Dale Stacy, who served as commissioner in an era when few if any women held office, said his daughter and daughter-in-law are well-educated and have lots of experience.
“They’re both well-qualified, more qualified than I was,” the 88-year-old said. “They have a lot more things on the table than they did when I was there. Things were a lot simpler 40 years ago."
Unlike Ms. Herringshaw, this was not Ms. Stacy’s first run for office. She was elected to two terms on the Old Fort school board, ran unsuccessfully for county commissioner in 2008, then made an unsuccessful bid for state representative in 2010.
After defeating incumbent Commissioner Dave Sauber in the GOP primary in March, she let her employer, the Sandusky County Chamber of Commerce, know she would be leaving her post as president and chief executive officer in December. She has a master’s degree in business administration from Tiffin University.
Ms. Herringshaw, who has a doctorate in leadership and policy studies from Bowling Green State University, retired in 2011 after a long career with the OSU Extension Service.
The two women are joining a still-select group of women who serve as county commissioners in Ohio. In their own counties, each is only the second woman to hold the office.

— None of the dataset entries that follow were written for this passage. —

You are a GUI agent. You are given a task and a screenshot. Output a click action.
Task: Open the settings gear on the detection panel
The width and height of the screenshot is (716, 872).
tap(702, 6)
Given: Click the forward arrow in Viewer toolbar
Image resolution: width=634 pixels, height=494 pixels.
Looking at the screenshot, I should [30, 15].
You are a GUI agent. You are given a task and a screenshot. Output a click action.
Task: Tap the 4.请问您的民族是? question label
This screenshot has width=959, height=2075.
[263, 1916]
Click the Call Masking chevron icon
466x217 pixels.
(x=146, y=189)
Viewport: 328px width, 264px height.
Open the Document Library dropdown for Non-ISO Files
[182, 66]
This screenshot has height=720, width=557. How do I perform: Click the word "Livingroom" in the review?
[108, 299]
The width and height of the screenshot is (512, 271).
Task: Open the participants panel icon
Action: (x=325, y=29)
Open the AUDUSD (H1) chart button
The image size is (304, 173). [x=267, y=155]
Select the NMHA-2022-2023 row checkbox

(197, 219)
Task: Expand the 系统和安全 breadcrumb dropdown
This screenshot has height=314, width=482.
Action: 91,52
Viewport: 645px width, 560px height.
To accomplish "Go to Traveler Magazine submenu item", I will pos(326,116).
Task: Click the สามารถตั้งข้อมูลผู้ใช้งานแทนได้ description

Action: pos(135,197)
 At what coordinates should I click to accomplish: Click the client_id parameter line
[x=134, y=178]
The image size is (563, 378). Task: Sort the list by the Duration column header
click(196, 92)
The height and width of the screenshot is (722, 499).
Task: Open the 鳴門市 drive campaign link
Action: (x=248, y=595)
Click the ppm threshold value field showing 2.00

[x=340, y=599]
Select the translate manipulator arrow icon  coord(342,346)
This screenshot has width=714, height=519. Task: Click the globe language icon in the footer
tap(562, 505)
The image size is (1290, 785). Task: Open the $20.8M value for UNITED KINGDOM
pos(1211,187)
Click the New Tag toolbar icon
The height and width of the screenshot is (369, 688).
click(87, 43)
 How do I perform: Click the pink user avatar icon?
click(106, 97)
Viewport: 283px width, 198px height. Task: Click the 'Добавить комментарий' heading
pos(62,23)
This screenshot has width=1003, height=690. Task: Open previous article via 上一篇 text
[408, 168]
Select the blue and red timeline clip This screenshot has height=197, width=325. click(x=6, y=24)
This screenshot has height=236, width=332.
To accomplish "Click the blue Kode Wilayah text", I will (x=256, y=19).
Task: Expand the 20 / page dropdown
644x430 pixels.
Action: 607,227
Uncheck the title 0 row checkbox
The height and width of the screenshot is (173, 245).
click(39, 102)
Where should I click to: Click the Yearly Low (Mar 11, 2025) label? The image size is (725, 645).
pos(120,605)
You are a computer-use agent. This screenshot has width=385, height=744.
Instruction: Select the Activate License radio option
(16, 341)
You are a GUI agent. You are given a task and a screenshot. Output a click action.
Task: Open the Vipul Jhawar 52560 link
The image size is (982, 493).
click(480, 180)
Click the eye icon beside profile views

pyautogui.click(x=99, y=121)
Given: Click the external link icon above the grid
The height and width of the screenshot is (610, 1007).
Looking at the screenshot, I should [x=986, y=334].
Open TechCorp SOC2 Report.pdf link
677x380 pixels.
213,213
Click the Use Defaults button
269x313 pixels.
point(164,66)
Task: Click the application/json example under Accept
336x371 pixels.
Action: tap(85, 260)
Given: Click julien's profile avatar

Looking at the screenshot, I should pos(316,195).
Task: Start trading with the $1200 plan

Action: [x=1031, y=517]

Statewide, fewer than 16 percent of all commissioners are women. In northwest Ohio, the only others are Jo Ellen Regal in Ottawa County and Carol Contrada and Tina Skeldon Wozniak in Lucas County.
Ms. Wozniak, who also followed in the footsteps of her father, the late Ned Skeldon, as a county commissioner, said she’s excited to see more women joining local and state leadership roles.
“Women historically have been seen as very nurturing, very civic-minded, very willing to get their hands dirty and get the work done, but oftentimes as a back role. They don’t see themselves as the one who should be more front and center,” Ms. Wozniak said.
“Women do a nice job in problem solving,” she added. “They also do a nice job in bringing people together in making decisions. They’re very much consensus-builders.”
Ms. Herringshaw said she thinks some women may be afraid of the time commitment a job like commissioner entails. Ms. Stacy said some — like herself — need a shot of self-confidence.
“I had the interest. I needed to build my confidence. I needed to know women can do this,” she said. “There are not many role models.”
She completed the Jo Ann Davidson Ohio Leadership Institute — a program “created to encourage and train women in business and civic leadership to assume more prominent roles, either elected or appointed, in government and in the Republican Party,” according to its Web site. Ms. Herringshaw is enrolled in the eight-month program.
“It’s a phenomenal program, a phenomenal group of women,” Ms. Herringshaw said. “Everyone is just over the top.”
While Ms. Herringshaw took the oath of office shortly before her first board of commissioners meeting last week, she will be formally sworn in at 11 a.m. Friday on the fifth floor of the County Office Building. The event is open to the public.